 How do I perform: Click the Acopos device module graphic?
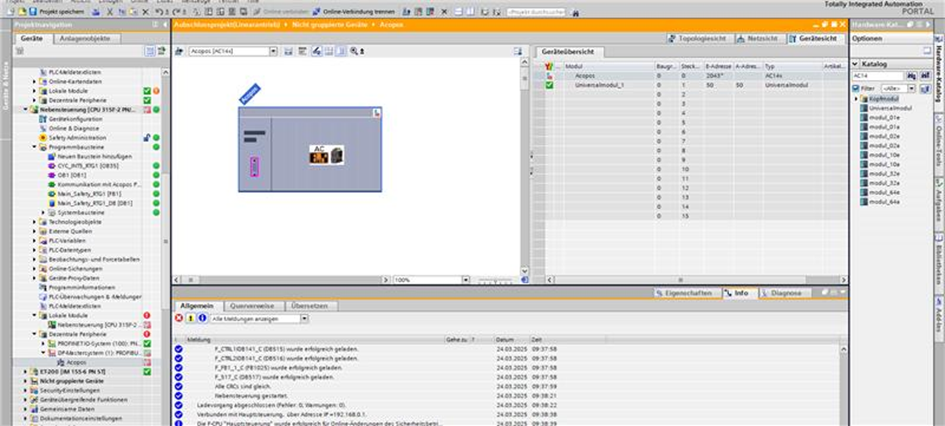pyautogui.click(x=328, y=155)
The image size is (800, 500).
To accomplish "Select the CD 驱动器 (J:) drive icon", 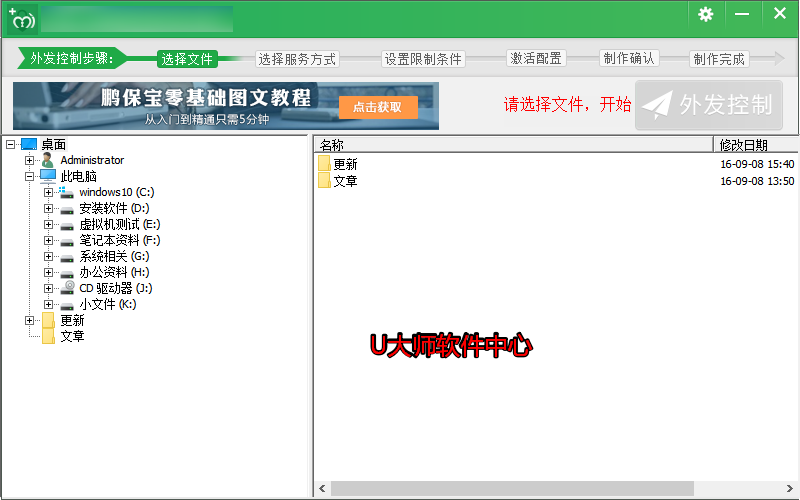I will coord(67,288).
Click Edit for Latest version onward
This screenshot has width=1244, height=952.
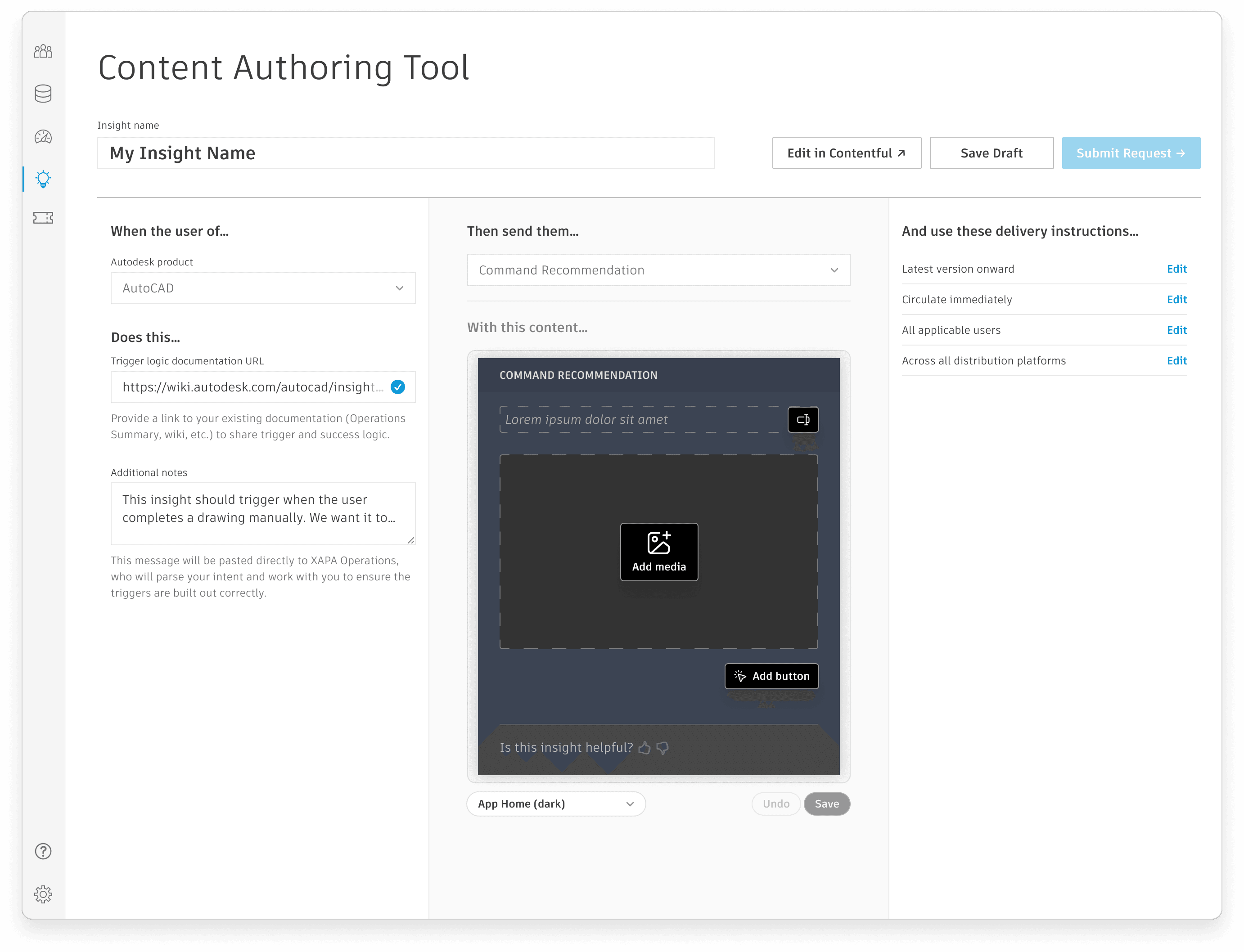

★ ★ ★ ★

→ **SHORT TASK**:
Please revise the items starting with the line containing "Click Edit for Latest version onward" and going on through the end of the items, replacing "screenshot" with "image" and changing nothing else. Give only those lines, and leave the pictures out.

→ **COMPLETED TASK**:
Click Edit for Latest version onward
This image has width=1244, height=952.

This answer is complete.